|This dense jungle terrain channels figures between each piece, but they can't enter or cross them.|
I finished my jungle terrain pieces a few weeks ago and brought them to the game shop for our Monday night wargame. One of our group stopped to inspect them.
"They look cool, but you can't really do anything with them."
I was initially confused. You could do lots with my jungle terrain! Move figures around them! Hide behind them! Why, the possibilities were... two. There were just two ways figures could interact with my new jungle terrain.
I was still happy with the look of those jungle pieces, and they've served well to fill out our jungle themed Caribbean games, but I did go through quite a bit of thinking on terrain and came to some conclusions about what makes wargame terrain functional and fun to play on. First, let's check out why some terrain is problematic.
Bad TerrainMy jungle terrain blocks line of sight and movement through it. We haven't used it for any periods that include flying units or indirect fire weapons, so in most cases my jungle terrain has similar properties to the table edge.

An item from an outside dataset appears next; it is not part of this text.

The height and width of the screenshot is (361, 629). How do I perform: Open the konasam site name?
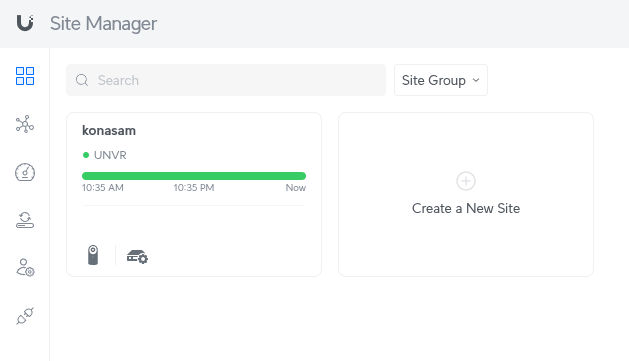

I'm sure "the table edge" doesn't factor into many peoples lists of interesting terrain. In some scenarios units may be off table (reinforcements yet to arrive, or attackers making an offboard flanking maneuver). The table edge blocks line of sight to those offboard units, and prevents units on the table from moving across it (without abandoning the game for the most part). The jungle terrain I created acts in much the same way, except by creating "sinkholes" in the middle of the play area.
I also built a Spanish style building for our Caribbean pirate games. I was focused on making it robust since I'd be transporting it to and from the game store where we play. I made sure to glue everything securely, including the roof to the walls, and the walls to a base. It's a great model, but our group needs to make some accommodations when we use it in a game. Units that enter the building are moved off the table, with some sort of notation to remember which floor they are on. It works, but again, the figures are no longer interacting with the terrain piece.
In, On, ThroughWhen tackling my next set of terrain, I decided to try and adhere to three rules of thumb to make the terrain a bit more engaging to play on: figures would be able to be placed in, on or move through the terrain piece.
- In: A unit may be in the terrain piece. Most commonly, this applies to terrain features such as woods and buildings, but also handles rough ground, swamps, and more. As long as the unit gains an effect after being placed within the bounds of the terrain feature, it's in it.
- On: Some terrain features provide features to units based on elevation. A unit isn't "in" a hill, but on it, and usually gains bonuses for it's superior position above units below it. This also applies to the tops of buildings, cliffs, etc.
- Through: A unit can pass through a piece of terrain, entering one side and exiting from another. Some terrain prevents all movement through it (like my jungle terrain), but a building with one entrance, or a cave would also block movement through the terrain since there's only one entry point.
As an exercise, take a look at how we can improve this Spanish style villa.
|Please excuse my crude illustration.|
- In: Units can already enter the building and gain benefits for being in it. By making the roof removable, the figures can actually interact with the terrain piece.
- On: While a unit can attack from the elevated position of the second floor, we could add some variety by attaching a balcony to the upstairs bedroom. Units could be on the balcony but not in the building (perhaps an officer can provide a morale bonus from being visible on the balcony in addition to the effect of being elevated, but loses the defensive benefits from being within the building)
- Through: By adding an additional door units can enter and move through the building.